Within the last few weeks, the U.S. has experienced its first Ebola fatality. 42-year-old Thomas Eric Duncan, a Liberian, died Wed. Oct. 8 Texas hospital. Duncan’s death has caused many to raise questions about the safety and protection of Americans. He travelled from Liberia to Dallas on an international flight several weeks ago. Shortly after his return, he became ill and was taken to a hospital emergency room. Surprisingly, Duncan was given some medicine and sent home to rest.
Ebola is an extremely contagious virus that spreads through direct contact with infected bodily fluids such as blood, secretions, human organs, etc. Ebola can also be contracted by contact with infected bodily fluids found in clothing, bedding and on surfaces. It is not spread through the air like the common flu.
America’s response to the Ebola threat is led by The Center Centers for Disease Control (CDC) and the National Institutes of Health (NIH). The mission of the CDC is “to protect America from health, safety and security threats, both foreign and in the U.S.” The mission of the NIH is “to seek fundamental knowledge about the nature and behavior of living systems, to enhance health, lengthen life and reduce illness and disability.”

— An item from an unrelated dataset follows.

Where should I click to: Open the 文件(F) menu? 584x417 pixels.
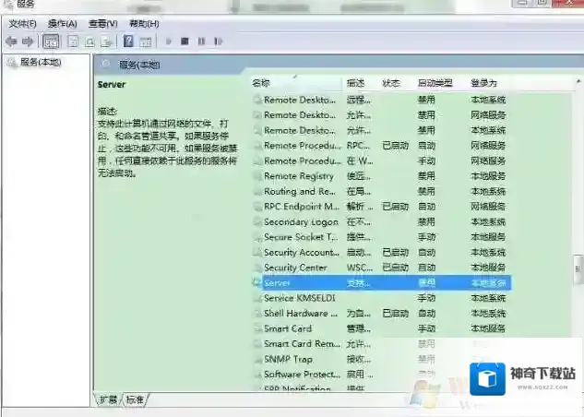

The CDC has medical professionals, scientists and doctors working around the clock to ensure that every precaution is taken to contain and annihilate the virus. In fact, because the CDC has been working with the World Health Organization (WHO) to respond to the Ebola outbreak in Africa, the U.S. has benefitted from that experience now that it has reached America.
The three reasons the Ebola outbreak in African countries has been difficult to stop are due to a poor health care system, few medical professionals and the fear and lack of a public health information system. The directors of both the CDC and NIH have been speaking publicly and granting numerous interviews to help quell public fear.
“I understand this can be deeply troubling news, but there are distinct differences in what will happen here,” said CDC director Thomas Frieden.
The CDC and NIH, in cooperation with WHO, have contributed to the development of treatment protocols, standards and new drugs that have begun to be tested to combat Ebola. More importantly are the standards that protect the healthcare workers who courageously work with these infected patients.
“I’m not going to promise that we can stop this at just one case,” Frieden said. “But I can tell you we have the advantage because the right steps are being taken.”
Frieden announced Tues. Oct. 14 that the CDC will provide medical specialists, resources, containment units and other materials to assist the treatment in order to stop the spread of Ebola.